Stored items:
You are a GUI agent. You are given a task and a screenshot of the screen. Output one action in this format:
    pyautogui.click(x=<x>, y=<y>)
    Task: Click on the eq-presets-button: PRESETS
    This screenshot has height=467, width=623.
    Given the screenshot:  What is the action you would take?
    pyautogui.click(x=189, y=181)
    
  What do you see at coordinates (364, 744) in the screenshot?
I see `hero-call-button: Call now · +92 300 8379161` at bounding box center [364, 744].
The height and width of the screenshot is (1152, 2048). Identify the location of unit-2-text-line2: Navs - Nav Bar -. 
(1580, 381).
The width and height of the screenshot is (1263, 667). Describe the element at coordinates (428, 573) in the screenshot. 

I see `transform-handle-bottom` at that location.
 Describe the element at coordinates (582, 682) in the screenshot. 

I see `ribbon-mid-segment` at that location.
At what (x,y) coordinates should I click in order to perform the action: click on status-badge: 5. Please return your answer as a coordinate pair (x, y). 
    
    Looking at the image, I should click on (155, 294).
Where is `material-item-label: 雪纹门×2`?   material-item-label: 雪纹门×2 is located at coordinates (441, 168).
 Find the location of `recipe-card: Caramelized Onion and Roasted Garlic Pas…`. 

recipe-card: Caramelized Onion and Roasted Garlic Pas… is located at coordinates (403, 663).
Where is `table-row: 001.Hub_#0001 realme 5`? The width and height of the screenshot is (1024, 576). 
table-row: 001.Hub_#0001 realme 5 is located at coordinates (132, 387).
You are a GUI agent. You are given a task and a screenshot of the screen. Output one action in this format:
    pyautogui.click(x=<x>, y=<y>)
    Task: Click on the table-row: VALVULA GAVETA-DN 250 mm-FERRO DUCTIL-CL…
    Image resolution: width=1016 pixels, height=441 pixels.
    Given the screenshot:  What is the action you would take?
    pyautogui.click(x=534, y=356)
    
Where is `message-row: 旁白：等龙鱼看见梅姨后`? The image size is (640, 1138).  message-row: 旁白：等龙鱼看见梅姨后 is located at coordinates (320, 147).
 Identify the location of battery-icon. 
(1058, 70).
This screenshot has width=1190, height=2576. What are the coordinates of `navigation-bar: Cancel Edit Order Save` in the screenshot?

__TASK DIRECTIONS__: Please copy out every record above word for word, changing nothing.

__YOUR SOLUTION__:
You are a GUI agent. You are given a task and a screenshot of the screen. Output one action in this format:
    pyautogui.click(x=<x>, y=<y>)
    Task: Click on the eq-presets-button: PRESETS
    This screenshot has height=467, width=623.
    Given the screenshot:  What is the action you would take?
    pyautogui.click(x=189, y=181)
    
  What do you see at coordinates (364, 744) in the screenshot?
I see `hero-call-button: Call now · +92 300 8379161` at bounding box center [364, 744].
The height and width of the screenshot is (1152, 2048). Identify the location of unit-2-text-line2: Navs - Nav Bar -. 
(1580, 381).
The width and height of the screenshot is (1263, 667). Describe the element at coordinates (428, 573) in the screenshot. 

I see `transform-handle-bottom` at that location.
 Describe the element at coordinates (582, 682) in the screenshot. 

I see `ribbon-mid-segment` at that location.
At what (x,y) coordinates should I click in order to perform the action: click on status-badge: 5. Please return your answer as a coordinate pair (x, y). 
    
    Looking at the image, I should click on (155, 294).
Where is `material-item-label: 雪纹门×2`?   material-item-label: 雪纹门×2 is located at coordinates (441, 168).
 Find the location of `recipe-card: Caramelized Onion and Roasted Garlic Pas…`. 

recipe-card: Caramelized Onion and Roasted Garlic Pas… is located at coordinates (403, 663).
Where is `table-row: 001.Hub_#0001 realme 5`? The width and height of the screenshot is (1024, 576). 
table-row: 001.Hub_#0001 realme 5 is located at coordinates (132, 387).
You are a GUI agent. You are given a task and a screenshot of the screen. Output one action in this format:
    pyautogui.click(x=<x>, y=<y>)
    Task: Click on the table-row: VALVULA GAVETA-DN 250 mm-FERRO DUCTIL-CL…
    Image resolution: width=1016 pixels, height=441 pixels.
    Given the screenshot:  What is the action you would take?
    pyautogui.click(x=534, y=356)
    
Where is `message-row: 旁白：等龙鱼看见梅姨后`? The image size is (640, 1138).  message-row: 旁白：等龙鱼看见梅姨后 is located at coordinates (320, 147).
 Identify the location of battery-icon. 
(1058, 70).
This screenshot has width=1190, height=2576. What are the coordinates of `navigation-bar: Cancel Edit Order Save` in the screenshot?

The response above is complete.